How to complete this task
Output the data word for word. Begin at its first line and end at the line with "Ульяновск (102, 2353)".

Record extracts
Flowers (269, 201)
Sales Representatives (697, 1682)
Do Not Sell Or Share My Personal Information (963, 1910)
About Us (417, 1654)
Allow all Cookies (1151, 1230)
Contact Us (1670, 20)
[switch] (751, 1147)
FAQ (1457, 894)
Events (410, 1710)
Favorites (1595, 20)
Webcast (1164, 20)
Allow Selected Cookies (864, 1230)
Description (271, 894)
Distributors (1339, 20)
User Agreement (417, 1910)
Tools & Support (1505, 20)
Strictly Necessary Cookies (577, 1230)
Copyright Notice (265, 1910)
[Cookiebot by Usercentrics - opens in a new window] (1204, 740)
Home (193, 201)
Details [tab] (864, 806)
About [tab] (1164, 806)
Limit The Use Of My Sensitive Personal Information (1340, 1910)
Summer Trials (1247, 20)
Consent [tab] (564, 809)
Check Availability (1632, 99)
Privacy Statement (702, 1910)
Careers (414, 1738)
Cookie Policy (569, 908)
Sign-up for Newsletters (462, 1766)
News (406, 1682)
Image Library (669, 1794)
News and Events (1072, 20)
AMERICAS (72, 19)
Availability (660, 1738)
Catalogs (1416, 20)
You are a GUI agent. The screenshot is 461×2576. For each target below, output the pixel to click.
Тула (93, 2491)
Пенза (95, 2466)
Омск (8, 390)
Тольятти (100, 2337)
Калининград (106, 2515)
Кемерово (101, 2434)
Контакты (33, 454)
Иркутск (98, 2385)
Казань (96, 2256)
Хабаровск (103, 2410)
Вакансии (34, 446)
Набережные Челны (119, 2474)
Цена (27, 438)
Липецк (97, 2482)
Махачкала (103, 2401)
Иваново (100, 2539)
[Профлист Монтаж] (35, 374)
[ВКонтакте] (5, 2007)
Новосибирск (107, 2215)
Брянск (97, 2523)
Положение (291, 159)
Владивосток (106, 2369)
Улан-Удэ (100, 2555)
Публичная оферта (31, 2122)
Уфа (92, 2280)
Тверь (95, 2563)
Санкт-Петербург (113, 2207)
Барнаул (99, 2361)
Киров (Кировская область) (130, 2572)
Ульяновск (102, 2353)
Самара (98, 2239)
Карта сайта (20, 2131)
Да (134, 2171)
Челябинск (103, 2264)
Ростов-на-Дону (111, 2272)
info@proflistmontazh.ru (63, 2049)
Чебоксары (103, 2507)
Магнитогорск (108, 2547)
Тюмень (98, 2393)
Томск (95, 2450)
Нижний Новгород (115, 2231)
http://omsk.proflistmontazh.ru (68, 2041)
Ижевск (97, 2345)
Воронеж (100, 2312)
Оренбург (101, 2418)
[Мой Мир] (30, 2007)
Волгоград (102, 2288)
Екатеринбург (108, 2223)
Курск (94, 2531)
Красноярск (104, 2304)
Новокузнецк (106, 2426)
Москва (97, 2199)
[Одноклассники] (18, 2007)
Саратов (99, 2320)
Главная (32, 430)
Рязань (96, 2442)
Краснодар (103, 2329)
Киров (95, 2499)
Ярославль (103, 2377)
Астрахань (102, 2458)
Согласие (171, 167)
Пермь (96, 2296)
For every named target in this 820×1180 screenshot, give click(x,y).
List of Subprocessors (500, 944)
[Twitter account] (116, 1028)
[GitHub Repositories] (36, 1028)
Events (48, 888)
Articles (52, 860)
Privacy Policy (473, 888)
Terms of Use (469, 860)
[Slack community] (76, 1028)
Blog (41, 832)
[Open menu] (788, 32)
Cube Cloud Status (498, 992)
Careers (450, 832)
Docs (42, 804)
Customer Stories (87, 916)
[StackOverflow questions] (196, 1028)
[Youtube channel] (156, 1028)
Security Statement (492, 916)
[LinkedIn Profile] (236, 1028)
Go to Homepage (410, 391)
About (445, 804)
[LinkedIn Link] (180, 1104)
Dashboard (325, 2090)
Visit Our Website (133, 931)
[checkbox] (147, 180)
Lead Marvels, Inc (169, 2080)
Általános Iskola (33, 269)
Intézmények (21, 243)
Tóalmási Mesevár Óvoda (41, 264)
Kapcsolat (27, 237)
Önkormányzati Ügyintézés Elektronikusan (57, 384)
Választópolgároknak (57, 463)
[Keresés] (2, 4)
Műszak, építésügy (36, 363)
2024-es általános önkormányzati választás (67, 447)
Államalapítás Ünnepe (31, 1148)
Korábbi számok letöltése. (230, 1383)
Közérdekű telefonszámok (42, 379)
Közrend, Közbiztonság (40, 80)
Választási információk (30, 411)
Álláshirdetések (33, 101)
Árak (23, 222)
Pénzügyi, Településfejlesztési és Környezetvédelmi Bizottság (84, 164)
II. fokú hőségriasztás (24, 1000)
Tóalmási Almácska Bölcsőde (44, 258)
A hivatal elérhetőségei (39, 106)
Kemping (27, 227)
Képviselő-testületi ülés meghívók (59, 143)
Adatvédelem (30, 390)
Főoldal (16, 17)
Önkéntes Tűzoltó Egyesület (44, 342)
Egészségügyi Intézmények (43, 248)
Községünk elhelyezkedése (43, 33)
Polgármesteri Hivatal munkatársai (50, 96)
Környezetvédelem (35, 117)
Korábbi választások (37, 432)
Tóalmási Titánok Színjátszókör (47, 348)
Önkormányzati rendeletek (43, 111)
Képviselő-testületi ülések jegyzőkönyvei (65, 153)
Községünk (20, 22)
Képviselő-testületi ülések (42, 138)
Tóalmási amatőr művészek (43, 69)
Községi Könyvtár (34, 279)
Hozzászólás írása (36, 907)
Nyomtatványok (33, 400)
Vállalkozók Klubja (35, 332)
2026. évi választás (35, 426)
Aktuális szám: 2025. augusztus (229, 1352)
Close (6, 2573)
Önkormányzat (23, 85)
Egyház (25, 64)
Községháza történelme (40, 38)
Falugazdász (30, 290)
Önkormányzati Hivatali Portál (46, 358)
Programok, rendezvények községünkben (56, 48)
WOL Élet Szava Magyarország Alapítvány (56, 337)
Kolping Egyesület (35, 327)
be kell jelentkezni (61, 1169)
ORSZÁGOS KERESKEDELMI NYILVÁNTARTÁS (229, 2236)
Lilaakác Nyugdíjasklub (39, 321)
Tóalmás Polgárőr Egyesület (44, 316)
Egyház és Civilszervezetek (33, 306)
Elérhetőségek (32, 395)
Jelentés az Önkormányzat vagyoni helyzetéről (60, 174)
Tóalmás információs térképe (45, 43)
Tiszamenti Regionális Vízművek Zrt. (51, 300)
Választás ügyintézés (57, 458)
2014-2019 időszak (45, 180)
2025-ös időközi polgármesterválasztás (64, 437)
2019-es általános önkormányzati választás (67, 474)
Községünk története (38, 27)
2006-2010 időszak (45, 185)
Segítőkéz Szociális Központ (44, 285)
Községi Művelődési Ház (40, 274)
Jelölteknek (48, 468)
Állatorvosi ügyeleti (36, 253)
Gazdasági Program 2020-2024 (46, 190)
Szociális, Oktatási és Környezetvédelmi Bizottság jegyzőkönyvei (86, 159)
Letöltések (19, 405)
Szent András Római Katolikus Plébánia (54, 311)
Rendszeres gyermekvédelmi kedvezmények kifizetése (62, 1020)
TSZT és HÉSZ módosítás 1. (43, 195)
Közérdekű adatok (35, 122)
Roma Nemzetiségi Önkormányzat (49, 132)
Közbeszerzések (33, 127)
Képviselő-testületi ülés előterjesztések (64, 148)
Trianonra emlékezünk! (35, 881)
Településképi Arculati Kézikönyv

Expected output
Flowers (269, 201)
Sales Representatives (697, 1682)
Do Not Sell Or Share My Personal Information (963, 1910)
About Us (417, 1654)
Allow all Cookies (1151, 1230)
Contact Us (1670, 20)
[switch] (751, 1147)
FAQ (1457, 894)
Events (410, 1710)
Favorites (1595, 20)
Webcast (1164, 20)
Allow Selected Cookies (864, 1230)
Description (271, 894)
Distributors (1339, 20)
User Agreement (417, 1910)
Tools & Support (1505, 20)
Strictly Necessary Cookies (577, 1230)
Copyright Notice (265, 1910)
[Cookiebot by Usercentrics - opens in a new window] (1204, 740)
Home (193, 201)
Details [tab] (864, 806)
About [tab] (1164, 806)
Limit The Use Of My Sensitive Personal Information (1340, 1910)
Summer Trials (1247, 20)
Consent [tab] (564, 809)
Check Availability (1632, 99)
Privacy Statement (702, 1910)
Careers (414, 1738)
Cookie Policy (569, 908)
Sign-up for Newsletters (462, 1766)
News (406, 1682)
Image Library (669, 1794)
News and Events (1072, 20)
AMERICAS (72, 19)
Availability (660, 1738)
Catalogs (1416, 20)
You are a GUI agent. The screenshot is 461×2576. For each target below, output the pixel to click.
Тула (93, 2491)
Пенза (95, 2466)
Омск (8, 390)
Тольятти (100, 2337)
Калининград (106, 2515)
Кемерово (101, 2434)
Контакты (33, 454)
Иркутск (98, 2385)
Казань (96, 2256)
Хабаровск (103, 2410)
Вакансии (34, 446)
Набережные Челны (119, 2474)
Цена (27, 438)
Липецк (97, 2482)
Махачкала (103, 2401)
Иваново (100, 2539)
[Профлист Монтаж] (35, 374)
[ВКонтакте] (5, 2007)
Новосибирск (107, 2215)
Брянск (97, 2523)
Положение (291, 159)
Владивосток (106, 2369)
Улан-Удэ (100, 2555)
Публичная оферта (31, 2122)
Уфа (92, 2280)
Тверь (95, 2563)
Санкт-Петербург (113, 2207)
Барнаул (99, 2361)
Киров (Кировская область) (130, 2572)
Ульяновск (102, 2353)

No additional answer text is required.